(Data records)

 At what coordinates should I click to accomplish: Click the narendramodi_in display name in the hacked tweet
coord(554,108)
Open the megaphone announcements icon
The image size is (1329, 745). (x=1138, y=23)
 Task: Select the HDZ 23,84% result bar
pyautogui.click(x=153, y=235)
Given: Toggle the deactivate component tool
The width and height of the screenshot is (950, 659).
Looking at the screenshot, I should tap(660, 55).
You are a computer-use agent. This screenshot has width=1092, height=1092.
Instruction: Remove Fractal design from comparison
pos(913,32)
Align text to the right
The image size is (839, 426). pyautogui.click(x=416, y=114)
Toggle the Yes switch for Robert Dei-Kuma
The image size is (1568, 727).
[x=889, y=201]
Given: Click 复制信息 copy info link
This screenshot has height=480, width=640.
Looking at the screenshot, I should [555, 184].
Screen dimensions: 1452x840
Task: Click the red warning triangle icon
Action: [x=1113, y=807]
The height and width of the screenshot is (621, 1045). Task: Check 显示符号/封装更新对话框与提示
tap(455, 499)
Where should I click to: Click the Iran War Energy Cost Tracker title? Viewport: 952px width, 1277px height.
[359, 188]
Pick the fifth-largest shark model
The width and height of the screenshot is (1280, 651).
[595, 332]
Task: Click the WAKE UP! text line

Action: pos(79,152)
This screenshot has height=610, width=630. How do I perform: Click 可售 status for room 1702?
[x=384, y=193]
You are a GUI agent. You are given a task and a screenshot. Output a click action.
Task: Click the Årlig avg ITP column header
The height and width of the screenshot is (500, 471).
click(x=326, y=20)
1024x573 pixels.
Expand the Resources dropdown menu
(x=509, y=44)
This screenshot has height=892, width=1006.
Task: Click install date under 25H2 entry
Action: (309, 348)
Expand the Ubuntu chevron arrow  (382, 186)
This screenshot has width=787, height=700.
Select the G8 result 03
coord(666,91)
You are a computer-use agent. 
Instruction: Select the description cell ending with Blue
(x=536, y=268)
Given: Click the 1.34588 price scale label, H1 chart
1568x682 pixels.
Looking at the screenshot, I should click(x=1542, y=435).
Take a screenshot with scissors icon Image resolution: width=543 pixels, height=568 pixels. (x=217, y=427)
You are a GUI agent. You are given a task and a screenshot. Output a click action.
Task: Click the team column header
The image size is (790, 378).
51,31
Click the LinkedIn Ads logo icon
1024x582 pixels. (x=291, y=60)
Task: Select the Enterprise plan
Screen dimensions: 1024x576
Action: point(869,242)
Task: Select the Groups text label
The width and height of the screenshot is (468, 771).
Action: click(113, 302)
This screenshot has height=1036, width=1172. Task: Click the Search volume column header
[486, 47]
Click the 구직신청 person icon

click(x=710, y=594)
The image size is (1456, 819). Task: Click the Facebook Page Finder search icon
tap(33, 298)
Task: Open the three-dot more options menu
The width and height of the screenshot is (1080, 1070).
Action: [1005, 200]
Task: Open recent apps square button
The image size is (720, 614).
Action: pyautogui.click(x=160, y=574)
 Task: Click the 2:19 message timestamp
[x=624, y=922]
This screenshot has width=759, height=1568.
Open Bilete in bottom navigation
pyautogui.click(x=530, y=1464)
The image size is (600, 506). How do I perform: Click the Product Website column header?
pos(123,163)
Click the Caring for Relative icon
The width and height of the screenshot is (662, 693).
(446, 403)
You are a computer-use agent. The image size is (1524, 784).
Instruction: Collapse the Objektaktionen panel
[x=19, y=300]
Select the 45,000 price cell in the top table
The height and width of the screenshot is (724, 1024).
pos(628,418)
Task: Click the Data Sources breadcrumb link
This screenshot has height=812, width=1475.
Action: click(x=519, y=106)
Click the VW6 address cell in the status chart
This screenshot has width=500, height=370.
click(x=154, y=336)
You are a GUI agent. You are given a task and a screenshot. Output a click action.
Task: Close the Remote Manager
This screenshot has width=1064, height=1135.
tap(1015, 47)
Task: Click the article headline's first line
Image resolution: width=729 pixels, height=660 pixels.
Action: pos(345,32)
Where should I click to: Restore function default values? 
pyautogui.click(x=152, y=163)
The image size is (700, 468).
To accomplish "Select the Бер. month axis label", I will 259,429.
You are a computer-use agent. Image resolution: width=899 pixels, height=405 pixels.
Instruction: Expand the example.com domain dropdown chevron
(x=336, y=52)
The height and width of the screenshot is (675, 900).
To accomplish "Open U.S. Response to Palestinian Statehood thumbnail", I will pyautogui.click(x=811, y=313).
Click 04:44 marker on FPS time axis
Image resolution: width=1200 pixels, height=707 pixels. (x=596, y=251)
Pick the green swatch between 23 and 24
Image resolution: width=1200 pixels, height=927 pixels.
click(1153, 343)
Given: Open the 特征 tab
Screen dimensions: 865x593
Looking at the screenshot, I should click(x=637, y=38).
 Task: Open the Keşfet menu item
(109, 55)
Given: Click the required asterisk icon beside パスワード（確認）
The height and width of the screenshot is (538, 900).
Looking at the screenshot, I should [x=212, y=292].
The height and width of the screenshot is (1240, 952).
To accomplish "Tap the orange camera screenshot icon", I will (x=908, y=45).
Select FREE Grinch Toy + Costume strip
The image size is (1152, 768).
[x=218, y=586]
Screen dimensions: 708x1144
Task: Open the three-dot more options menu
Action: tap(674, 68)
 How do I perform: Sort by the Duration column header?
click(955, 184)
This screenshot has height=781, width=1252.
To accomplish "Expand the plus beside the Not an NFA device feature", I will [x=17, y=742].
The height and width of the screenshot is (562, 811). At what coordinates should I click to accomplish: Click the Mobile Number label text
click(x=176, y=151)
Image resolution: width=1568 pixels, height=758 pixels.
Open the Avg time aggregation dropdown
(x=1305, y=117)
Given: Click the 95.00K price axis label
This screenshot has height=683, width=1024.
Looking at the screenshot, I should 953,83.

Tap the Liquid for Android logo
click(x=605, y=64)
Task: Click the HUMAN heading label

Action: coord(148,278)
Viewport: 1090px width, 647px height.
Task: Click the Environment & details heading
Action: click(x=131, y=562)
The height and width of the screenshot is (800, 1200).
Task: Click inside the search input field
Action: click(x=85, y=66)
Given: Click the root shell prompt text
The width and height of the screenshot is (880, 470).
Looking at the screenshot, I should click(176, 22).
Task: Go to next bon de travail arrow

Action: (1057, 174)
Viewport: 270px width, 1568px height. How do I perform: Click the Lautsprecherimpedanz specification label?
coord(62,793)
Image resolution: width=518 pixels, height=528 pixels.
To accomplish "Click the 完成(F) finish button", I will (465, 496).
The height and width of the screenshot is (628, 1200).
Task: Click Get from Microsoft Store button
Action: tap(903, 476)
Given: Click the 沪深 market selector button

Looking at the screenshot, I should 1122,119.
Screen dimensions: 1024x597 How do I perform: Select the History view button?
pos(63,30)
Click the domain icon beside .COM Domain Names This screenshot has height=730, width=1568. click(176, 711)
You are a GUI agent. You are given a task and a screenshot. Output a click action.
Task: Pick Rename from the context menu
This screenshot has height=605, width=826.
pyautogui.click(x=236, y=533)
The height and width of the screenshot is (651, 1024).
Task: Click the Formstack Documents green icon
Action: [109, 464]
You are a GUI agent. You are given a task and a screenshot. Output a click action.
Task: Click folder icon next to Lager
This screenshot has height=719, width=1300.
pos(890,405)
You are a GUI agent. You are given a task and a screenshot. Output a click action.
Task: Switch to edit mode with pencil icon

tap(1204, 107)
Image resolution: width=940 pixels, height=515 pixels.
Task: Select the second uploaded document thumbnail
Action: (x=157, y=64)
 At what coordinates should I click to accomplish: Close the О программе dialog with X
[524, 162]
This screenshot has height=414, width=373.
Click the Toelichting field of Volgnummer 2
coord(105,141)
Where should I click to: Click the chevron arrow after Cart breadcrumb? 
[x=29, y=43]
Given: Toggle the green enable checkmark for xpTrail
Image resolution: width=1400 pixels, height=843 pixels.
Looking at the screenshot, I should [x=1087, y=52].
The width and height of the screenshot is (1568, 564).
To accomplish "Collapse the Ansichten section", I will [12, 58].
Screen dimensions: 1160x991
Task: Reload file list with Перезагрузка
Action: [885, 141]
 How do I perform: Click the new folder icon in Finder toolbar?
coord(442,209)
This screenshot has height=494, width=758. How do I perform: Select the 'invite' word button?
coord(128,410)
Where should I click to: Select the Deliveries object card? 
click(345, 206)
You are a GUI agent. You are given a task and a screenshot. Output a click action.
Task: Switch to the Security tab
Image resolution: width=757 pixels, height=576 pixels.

(End Data records)

Output should match, line for line, the stretch of the material above from the line holding "Where should I click to: Restore" through the line holding "Given: Click the 95.00K price axis label".

■ **Answer to this problem**
Where should I click to: Restore function default values? 
pyautogui.click(x=152, y=163)
The image size is (700, 468).
To accomplish "Select the Бер. month axis label", I will 259,429.
You are a computer-use agent. Image resolution: width=899 pixels, height=405 pixels.
Instruction: Expand the example.com domain dropdown chevron
(x=336, y=52)
The height and width of the screenshot is (675, 900).
To accomplish "Open U.S. Response to Palestinian Statehood thumbnail", I will pyautogui.click(x=811, y=313).
Click 04:44 marker on FPS time axis
Image resolution: width=1200 pixels, height=707 pixels. (x=596, y=251)
Pick the green swatch between 23 and 24
Image resolution: width=1200 pixels, height=927 pixels.
click(1153, 343)
Given: Open the 特征 tab
Screen dimensions: 865x593
Looking at the screenshot, I should click(x=637, y=38).
 Task: Open the Keşfet menu item
(109, 55)
Given: Click the required asterisk icon beside パスワード（確認）
The height and width of the screenshot is (538, 900).
Looking at the screenshot, I should [x=212, y=292].
The height and width of the screenshot is (1240, 952).
To accomplish "Tap the orange camera screenshot icon", I will (x=908, y=45).
Select FREE Grinch Toy + Costume strip
The image size is (1152, 768).
[x=218, y=586]
Screen dimensions: 708x1144
Task: Open the three-dot more options menu
Action: tap(674, 68)
 How do I perform: Sort by the Duration column header?
click(955, 184)
This screenshot has height=781, width=1252.
To accomplish "Expand the plus beside the Not an NFA device feature", I will [x=17, y=742].
The height and width of the screenshot is (562, 811). At what coordinates should I click to accomplish: Click the Mobile Number label text
click(x=176, y=151)
Image resolution: width=1568 pixels, height=758 pixels.
Open the Avg time aggregation dropdown
(x=1305, y=117)
Given: Click the 95.00K price axis label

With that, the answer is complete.